On Valentine's Day, 37 Democratic senators sent a letter to President Obama, urging him to issue an executive order banning federal contractors from discriminating against workers on the basis of their sexual orientation or gender identity.

Similarly, just two days ago, more than 50 civil rights and other organizations sent their own letter to the president seeking an executive order outlawing sexual orientation and gender identity discrimination by federal contractors.

Others also have spoken up. During a Feb. 13 American Bar Association webinar, Equal Employment Opportunity Commissioner Chai Feldblum and a panel of lawyers commented on the need for executive action to bar bias by federal contractors against LGBT workers. In addition, Feldblum called for Congress to enact the Employment Non-Discrimination Act (ENDA), which has been repeatedly introduced in Congress since 1994, but has failed to gain the necessary votes for passage.

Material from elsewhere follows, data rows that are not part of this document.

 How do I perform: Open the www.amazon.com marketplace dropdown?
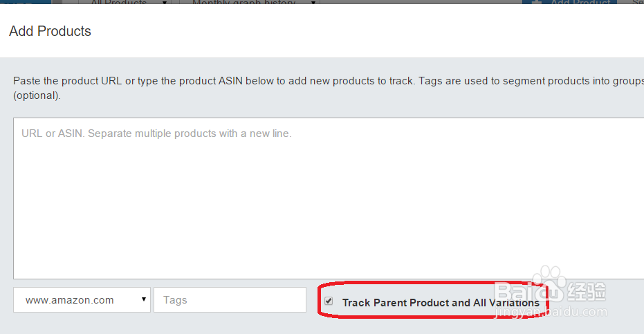(x=82, y=300)
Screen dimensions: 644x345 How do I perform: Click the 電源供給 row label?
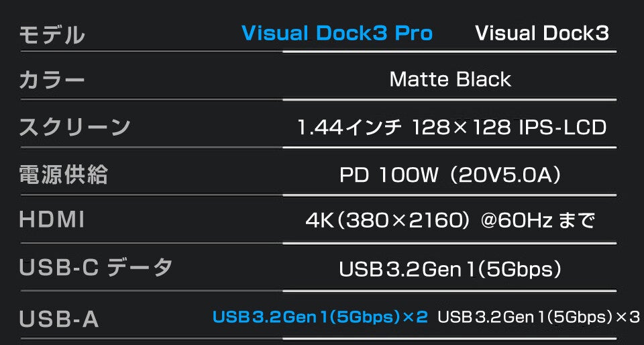point(63,175)
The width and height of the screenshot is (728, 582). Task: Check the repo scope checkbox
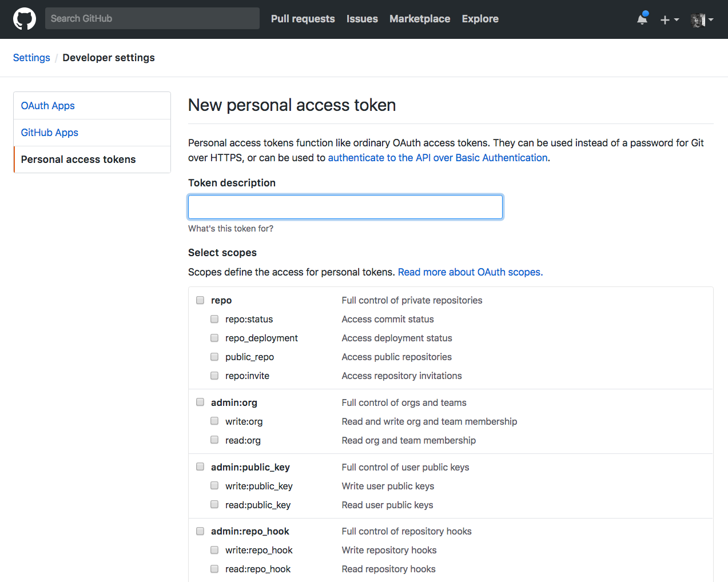coord(200,300)
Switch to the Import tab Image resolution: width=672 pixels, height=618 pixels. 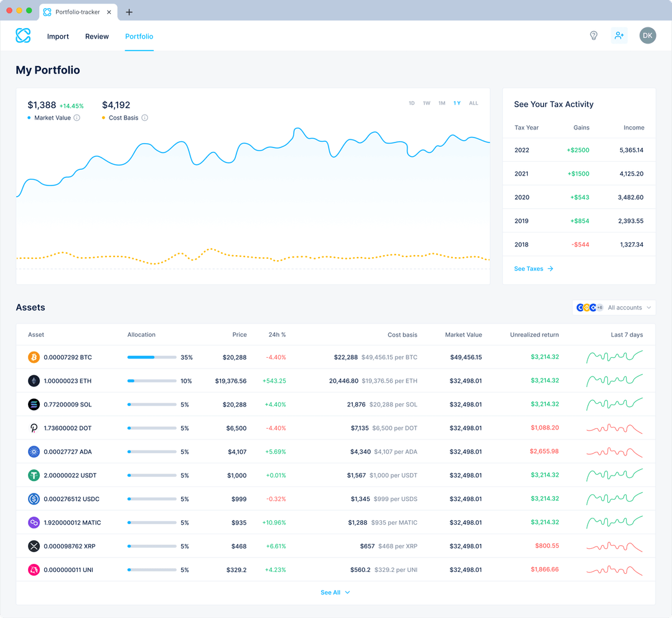click(x=58, y=36)
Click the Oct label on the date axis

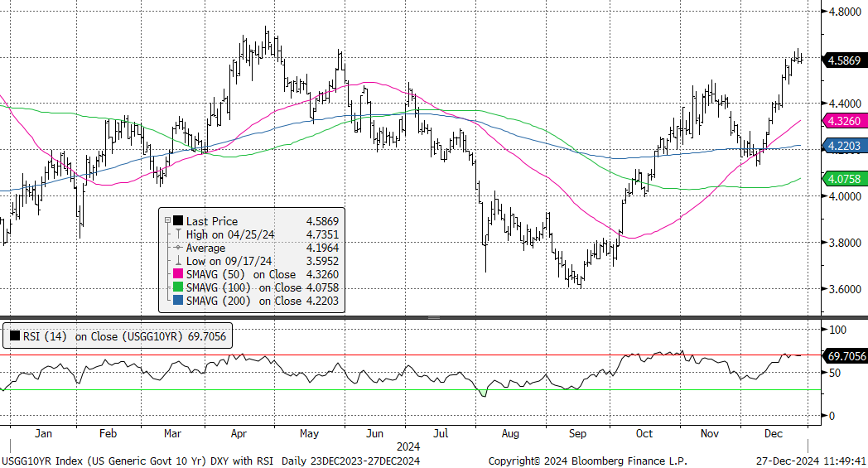(x=644, y=433)
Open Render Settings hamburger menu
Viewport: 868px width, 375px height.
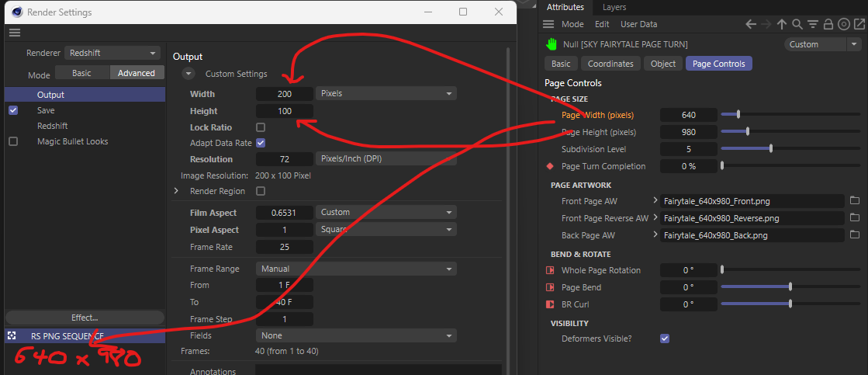(x=14, y=33)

The most recent version of ENDA proposed barring employers with 15 or more employees--as well as all public sector employers--from basing employment decisions on a worker's sexual orientation or gender identity; would have permitted actual, perceived, and association-based discrimination claims; and would have provided the same relief as available under Title VII of the 1964 Civil Rights Act.

The proposed law was introduced in both the House and Senate last year, but has not been reintroduced yet this year. The 37 Democratic senators who submitted the Feb. 14 letter to the White House all support ENDA.

 

Other EEO developments over the past two weeks include:

 

  • The California Supreme Court held that a plaintiff pursuing a state law employment discrimination claim under the mixed-motive theory must show that his or her protected trait was a substantial rather than just a motivating factor in the challenged employment decision.
  • A female physician at a Harvard Medical School teaching hospital settled her sex discrimination and retaliation claims against the hospital for $7 million.
  • EEOC and trucking company CRST Van Expedited Inc. resolved their longstanding legal skirmish, which involved issues relating to EEOC's enforcement powers, for $50,000.